Caught Stealing follows washed-up baseball player Hank (played with gritty charm by Austin Butler) as he’s dragged into the criminal underbelly of 1990s New York. What starts off with a favour, looking after a friend’s cat, quickly spirals into chaos. That friend, Russ (a wildly unhinged Matt Smith), is clearly bad news, and the trouble that follows Hank is anything but minor.



This might be Darren Aronofsky’s lightest film in tone, but don’t expect a comedy. The trailer sells it as a crime caper with laughs - something in the Tarantino or Coen Brothers mould - but within 15 minutes, the film takes a sharp turn into much darker territory. There’s humour, yes, but it’s the bleak kind that fades fast under the weight of the film’s tension and violence. There are no surreal dream sequences like Black Swan, but there’s still that signature Aronofsky grit and you can feel his fingerprints all over the tight camerawork, street-level menace and emotionally frayed characters. This might be his way of saying 'I can do crime thrillers too.'



Austin Butler’s Hank is no show pony. He’s bruised, broken, often flat on the floor, literally and figuratively. He’s a man whose best days are far behind him, stumbling through life with no direction, occasionally getting knocked down and often struggling to get back up. He’s lost more than just a career. But there’s something tragic and compelling about him, something human. And when he shares the screen with Zoe Kravitz, who plays his paramedic girlfriend Yvonne, the film gains real weight. Their chemistry is excellent and her character becomes both Hank’s conscience and the mirror to his failure. It’s a shame we don’t get more of her.

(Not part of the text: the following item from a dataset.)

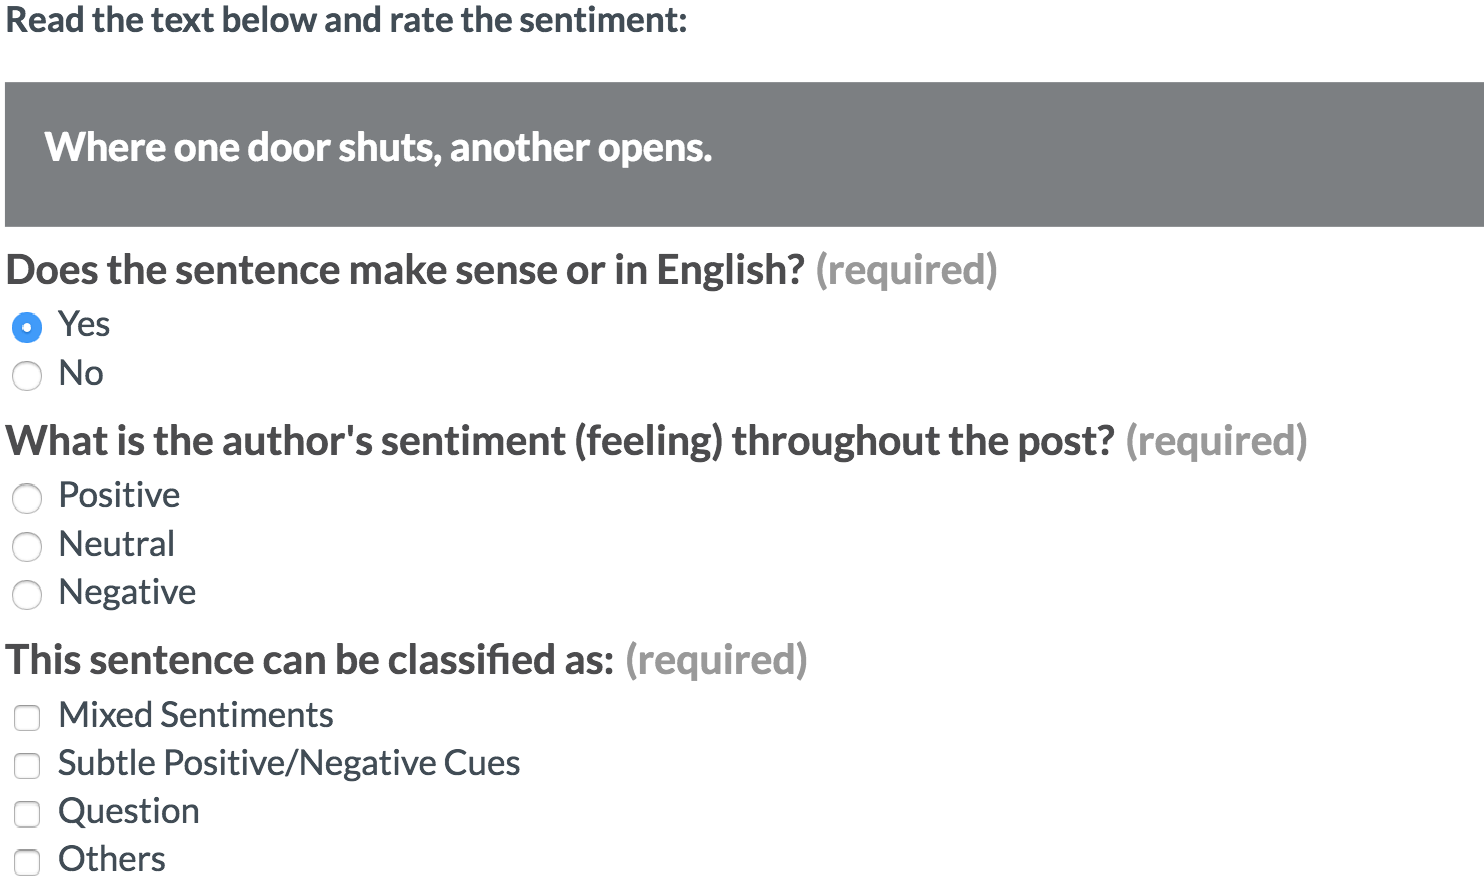1484x888 pixels.
Task: Click the 'Neutral' option label
Action: (x=117, y=544)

Aronofsky doesn’t seem interested in moralising or digging too deep into metaphor this time. There’s no big message here, no twist that turns the film inside out. Instead, Caught Stealing is content to be exactly what it is: a character-driven, stylish, violent crime thriller with emotional weight and just the right amount of chaos, more like The Wrestler than Requiem for a Dream.


This is Aronofsky experimenting and it works. It may not linger in your mind like Mother!, but it proves he can stretch his talents across genres without losing his edge.


Is it worth the ticket price? Absolutely. Come for the cat. Stay for the chaos.